Эксперты Kaspersky GReAT (Глобального центра исследования и анализа угроз «Лаборатории Касперского») обнаружили сложную кампанию группы Lazarus. Об этом они сообщили на Security Analyst Summit 2024 на Бали. Для атак на пользователей по всему миру злоумышленники создали вредоносный сайт для онлайн-игры в танки, в которой якобы можно получать награды в криптовалюте. С его помощью они эксплуатировали уязвимость нулевого дня в браузере Google Chrome, позволяющую заражать устройства и красть учётные данные криптокошельков. Сейчас эта уязвимость устранена, а сайт игры заблокирован.  

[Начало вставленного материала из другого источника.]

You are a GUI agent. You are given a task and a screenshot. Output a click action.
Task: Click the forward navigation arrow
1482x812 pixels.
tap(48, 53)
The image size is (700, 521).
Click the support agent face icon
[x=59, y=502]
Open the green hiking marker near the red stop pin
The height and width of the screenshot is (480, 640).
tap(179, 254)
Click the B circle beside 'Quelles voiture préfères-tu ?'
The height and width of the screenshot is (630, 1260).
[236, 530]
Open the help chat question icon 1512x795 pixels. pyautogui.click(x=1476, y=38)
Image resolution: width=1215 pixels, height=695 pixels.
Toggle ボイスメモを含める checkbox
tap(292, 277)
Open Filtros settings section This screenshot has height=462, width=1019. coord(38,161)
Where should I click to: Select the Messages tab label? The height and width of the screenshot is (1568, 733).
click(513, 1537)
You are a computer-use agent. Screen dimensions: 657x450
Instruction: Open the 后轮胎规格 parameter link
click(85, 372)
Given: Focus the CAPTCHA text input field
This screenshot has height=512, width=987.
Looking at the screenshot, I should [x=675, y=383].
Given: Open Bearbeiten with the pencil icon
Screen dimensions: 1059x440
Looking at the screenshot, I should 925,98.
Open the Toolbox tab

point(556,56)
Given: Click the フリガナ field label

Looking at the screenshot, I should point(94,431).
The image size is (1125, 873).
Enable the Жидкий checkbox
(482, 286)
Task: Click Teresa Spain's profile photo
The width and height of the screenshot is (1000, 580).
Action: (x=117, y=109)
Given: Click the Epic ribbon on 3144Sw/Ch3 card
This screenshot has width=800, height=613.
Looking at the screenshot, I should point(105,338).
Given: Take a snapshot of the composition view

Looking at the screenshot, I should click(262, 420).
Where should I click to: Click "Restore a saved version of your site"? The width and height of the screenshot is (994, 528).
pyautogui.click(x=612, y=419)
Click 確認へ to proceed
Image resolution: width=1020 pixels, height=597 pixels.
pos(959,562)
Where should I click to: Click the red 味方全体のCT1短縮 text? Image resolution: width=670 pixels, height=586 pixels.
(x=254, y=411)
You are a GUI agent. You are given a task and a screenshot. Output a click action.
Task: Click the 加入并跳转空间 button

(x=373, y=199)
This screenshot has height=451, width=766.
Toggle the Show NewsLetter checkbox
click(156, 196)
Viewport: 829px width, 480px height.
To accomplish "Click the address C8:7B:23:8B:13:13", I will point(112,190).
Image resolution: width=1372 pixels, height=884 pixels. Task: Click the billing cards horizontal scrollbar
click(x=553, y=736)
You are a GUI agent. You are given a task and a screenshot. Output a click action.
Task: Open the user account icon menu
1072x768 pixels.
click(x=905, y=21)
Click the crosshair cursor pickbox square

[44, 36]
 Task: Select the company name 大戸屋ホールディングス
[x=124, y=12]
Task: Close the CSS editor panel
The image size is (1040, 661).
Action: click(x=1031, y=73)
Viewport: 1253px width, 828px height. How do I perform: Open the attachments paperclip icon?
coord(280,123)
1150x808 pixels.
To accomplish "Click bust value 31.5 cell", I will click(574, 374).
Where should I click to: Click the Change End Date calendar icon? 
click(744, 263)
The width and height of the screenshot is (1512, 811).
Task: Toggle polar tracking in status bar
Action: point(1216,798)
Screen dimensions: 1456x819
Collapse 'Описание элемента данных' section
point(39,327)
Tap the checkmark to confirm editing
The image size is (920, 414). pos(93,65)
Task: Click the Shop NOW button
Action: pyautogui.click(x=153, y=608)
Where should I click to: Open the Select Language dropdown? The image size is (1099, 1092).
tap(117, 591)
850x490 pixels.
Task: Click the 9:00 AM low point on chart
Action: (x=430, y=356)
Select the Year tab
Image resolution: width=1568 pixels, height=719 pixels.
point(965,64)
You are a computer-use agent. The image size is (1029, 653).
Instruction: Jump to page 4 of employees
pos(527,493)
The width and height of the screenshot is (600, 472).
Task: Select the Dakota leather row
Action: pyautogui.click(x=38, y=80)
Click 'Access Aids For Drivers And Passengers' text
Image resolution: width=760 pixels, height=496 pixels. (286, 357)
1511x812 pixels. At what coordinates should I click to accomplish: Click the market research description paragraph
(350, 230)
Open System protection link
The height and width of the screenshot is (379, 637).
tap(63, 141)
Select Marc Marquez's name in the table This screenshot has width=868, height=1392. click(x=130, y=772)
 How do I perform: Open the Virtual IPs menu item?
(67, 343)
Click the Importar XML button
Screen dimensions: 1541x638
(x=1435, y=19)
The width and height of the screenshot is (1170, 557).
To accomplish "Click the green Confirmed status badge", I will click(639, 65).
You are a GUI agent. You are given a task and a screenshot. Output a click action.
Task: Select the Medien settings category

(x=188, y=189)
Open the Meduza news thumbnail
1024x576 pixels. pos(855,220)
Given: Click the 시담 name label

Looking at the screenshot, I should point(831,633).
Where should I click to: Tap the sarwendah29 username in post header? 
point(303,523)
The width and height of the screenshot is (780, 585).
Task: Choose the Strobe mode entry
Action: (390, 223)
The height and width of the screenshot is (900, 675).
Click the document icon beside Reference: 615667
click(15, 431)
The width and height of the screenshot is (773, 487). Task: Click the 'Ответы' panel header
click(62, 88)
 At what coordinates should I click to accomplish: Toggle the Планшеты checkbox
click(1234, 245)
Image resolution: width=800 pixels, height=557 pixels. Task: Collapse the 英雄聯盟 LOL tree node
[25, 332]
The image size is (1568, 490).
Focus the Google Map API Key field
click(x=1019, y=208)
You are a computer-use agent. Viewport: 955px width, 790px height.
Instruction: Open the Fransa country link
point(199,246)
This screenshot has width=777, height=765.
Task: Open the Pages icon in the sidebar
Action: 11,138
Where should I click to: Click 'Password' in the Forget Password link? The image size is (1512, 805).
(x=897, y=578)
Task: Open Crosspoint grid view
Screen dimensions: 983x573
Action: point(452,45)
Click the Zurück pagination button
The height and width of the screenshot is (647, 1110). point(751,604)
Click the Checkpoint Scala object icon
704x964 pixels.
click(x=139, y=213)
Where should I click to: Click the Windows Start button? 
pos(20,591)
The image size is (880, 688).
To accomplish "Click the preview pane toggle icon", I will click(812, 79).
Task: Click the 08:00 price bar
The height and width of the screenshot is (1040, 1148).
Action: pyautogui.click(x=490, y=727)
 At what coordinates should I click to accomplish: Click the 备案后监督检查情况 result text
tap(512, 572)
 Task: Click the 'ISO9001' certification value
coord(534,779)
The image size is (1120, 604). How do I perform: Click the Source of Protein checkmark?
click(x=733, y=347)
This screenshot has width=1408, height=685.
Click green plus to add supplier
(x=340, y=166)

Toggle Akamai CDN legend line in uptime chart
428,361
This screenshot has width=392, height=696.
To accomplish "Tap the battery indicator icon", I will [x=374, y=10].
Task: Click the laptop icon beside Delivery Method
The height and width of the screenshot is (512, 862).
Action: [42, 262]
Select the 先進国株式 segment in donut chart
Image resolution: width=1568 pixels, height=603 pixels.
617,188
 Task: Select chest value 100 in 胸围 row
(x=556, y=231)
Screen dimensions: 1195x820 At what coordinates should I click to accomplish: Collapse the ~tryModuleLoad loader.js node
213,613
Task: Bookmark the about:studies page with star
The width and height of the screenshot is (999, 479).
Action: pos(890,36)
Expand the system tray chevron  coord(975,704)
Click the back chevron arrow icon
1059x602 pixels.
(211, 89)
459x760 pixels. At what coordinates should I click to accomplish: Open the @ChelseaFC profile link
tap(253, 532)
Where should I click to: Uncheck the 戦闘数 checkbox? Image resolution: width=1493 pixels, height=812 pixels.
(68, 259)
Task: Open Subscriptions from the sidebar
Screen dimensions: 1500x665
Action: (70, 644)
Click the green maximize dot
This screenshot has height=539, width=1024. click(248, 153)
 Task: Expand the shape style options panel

Что указывает на Lazarus. В мае 2024 года эксперты «Лаборатории Касперского» обнаружили атаку, в ходе которой использовался бэкдор Manuscrypt. Это инструмент, характерный для группы Lazarus с 2013 года. По данным Kaspersky GReAT, он применялся более чем в 50 уникальных кампаниях, нацеленных на организации из разных отраслей. В ходе дальнейшего анализа выяснилось, что этому предшествовала эксплуатация браузера Google Chrome, что и позволило выявить данную кампанию. Lazarus — одна из немногих кибергрупп, которая использует уязвимости нулевого дня. Этот метод не распространён среди атакующих, поскольку требует много ресурсов, в том числе времени и знаний.  

Что за игра. На сайте пользователям предлагали скачать пробную версию игры, в основе которой лежит модель Play-To-Earn («Играй, чтобы зарабатывать»). Суть игры заключалась в сражениях на виртуальных NFT-танках с соперниками по всему миру, в ней якобы можно было получать выигрыш в криптовалюте. Игру действительно можно было запустить, проверили эксперты «Лаборатории Касперского».

Чтобы привлечь жертв и вызвать у них доверие, атакующие тщательно продумали кампанию по её продвижению, например создали аккаунты в международных соцсетях, где рекламировали её на протяжении нескольких месяцев. При этом они использовали изображения, нарисованные с помощью нейросетей. Также злоумышленники пытались привлечь для рекламы своей игры инфлюенсеров из сферы криптовалют, предположительно затем предпринимались попытки атаковать и их аккаунты.

Эксперты Kaspersky GReAT нашли реальную игру, которая, по всей видимости, послужила прототипом для версии, созданной злоумышленниками. Практически полностью повторяется дизайн: отличия лишь в расположении логотипа и более низком качестве визуального оформления. За основу, вероятно, был взят украденный исходный код, атакующие лишь заменили логотипы и убрали все отсылки к реальной игре. Вскоре после того как злоумышленники запустили кампанию по продвижению вредоносной игры, разработчики прототипа заявили, что с их кошелька было украдено 20 тысяч долларов США в криптовалюте.

Для чего она нужна. Игра была лишь прикрытием для злоумышленников. Сайт содержал небольшой фрагмент кода, который позволял загрузить и выполнить эксплойт для браузера Google Chrome. Для этого использовались две уязвимости. Об одной из них ранее не было известно — это ошибка несоответствия используемых типов данных в движке V8 от Google на открытом исходном коде JavaScript и WebAssembly. Она позволяла получить контроль над устройством жертвы: выполнять произвольный код, обходить функции безопасности и осуществлять различную вредоносную активность. Чтобы заразить устройство, достаточно было зайти на сайт, даже не нужно было начать игру. «Лаборатория Касперского» сообщила об уязвимости Google, после чего компания её устранила. Она получила идентификатор CVE-2024-4947. Ещё одну уязвимость атакующие использовали для обхода защитного механизма Google Chrome, который называется песочница V8.